NormXLogit: The Head-on-Top Never Lies
This provides a more efficient and interpretable approach for researchers and practitioners working with diverse LLM architectures, though it is incremental in improving existing interpretability techniques.
The paper tackles the problem of interpretability in large language models by proposing NormXLogit, a model-agnostic method for assessing token significance, which outperforms gradient-based methods in faithfulness and offers competitive performance in layer-wise explanations.

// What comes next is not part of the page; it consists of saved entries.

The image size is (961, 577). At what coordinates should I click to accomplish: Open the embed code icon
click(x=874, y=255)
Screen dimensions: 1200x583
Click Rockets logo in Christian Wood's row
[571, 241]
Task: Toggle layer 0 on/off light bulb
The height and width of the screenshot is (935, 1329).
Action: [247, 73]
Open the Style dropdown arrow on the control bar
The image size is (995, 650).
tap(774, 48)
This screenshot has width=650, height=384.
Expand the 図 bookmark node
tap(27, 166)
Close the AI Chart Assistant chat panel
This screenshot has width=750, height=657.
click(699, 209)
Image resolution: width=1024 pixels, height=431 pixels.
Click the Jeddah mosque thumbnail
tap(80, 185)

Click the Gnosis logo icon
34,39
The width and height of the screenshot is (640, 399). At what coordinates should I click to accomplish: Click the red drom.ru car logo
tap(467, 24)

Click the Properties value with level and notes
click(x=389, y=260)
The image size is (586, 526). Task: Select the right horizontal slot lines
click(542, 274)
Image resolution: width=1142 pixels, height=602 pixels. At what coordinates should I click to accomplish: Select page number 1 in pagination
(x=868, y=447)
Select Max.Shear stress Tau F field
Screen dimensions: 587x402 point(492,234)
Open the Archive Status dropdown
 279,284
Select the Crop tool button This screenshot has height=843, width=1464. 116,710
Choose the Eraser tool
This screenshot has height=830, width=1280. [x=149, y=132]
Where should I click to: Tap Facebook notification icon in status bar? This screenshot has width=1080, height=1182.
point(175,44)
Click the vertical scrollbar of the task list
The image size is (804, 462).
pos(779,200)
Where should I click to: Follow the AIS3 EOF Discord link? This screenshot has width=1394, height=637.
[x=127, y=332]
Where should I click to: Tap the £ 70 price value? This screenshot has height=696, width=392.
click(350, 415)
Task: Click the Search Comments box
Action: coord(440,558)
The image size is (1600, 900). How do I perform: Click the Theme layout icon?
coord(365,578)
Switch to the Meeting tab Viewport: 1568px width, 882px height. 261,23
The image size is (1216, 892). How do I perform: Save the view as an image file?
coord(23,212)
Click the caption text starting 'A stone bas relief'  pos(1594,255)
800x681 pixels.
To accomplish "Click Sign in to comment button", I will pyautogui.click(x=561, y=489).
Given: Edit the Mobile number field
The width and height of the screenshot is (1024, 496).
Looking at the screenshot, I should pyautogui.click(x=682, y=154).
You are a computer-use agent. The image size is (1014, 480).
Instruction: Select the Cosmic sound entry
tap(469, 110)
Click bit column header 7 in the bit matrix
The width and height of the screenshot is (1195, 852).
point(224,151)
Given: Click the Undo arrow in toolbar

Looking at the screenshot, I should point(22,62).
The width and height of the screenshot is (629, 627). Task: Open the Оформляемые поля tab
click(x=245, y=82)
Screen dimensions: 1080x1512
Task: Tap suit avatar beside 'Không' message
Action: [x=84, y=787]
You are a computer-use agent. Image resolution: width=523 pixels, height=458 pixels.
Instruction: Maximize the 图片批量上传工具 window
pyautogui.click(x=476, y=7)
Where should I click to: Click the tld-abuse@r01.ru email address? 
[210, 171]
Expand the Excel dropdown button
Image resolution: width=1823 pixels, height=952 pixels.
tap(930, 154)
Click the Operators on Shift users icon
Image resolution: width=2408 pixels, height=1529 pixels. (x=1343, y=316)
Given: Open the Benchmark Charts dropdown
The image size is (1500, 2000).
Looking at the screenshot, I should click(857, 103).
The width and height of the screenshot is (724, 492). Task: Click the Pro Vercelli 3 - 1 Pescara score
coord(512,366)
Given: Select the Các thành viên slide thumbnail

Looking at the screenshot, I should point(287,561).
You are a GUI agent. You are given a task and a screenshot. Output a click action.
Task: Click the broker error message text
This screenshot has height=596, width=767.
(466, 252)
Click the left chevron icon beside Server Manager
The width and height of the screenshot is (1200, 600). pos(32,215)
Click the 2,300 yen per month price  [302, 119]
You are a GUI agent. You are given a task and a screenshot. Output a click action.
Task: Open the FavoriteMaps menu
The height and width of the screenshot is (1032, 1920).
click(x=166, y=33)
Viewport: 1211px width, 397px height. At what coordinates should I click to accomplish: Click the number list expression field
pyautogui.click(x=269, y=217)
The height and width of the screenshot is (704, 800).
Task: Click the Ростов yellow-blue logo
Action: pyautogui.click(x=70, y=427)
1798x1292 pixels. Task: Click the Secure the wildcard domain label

With new large language models (LLMs) emerging frequently, it is important to consider the potential value of model-agnostic approaches that can provide interpretability across a variety of architectures. While recent advances in LLM interpretability show promise, many rely on complex, model-specific methods with high computational costs. To address these limitations, we propose NormXLogit, a novel technique for assessing the significance of individual input tokens. This method operates based on the input and output representations associated with each token. First, we demonstrate that during the pre-training of LLMs, the norms of word embeddings effectively capture token importance. Second, we reveal a significant relationship between a token's importance and the extent to which its representation can resemble the model's final prediction. Extensive analyses reveal that our approach outperforms existing gradient-based methods in terms of faithfulness and offers competitive performance in layer-wise explanations compared to leading architecture-specific techniques.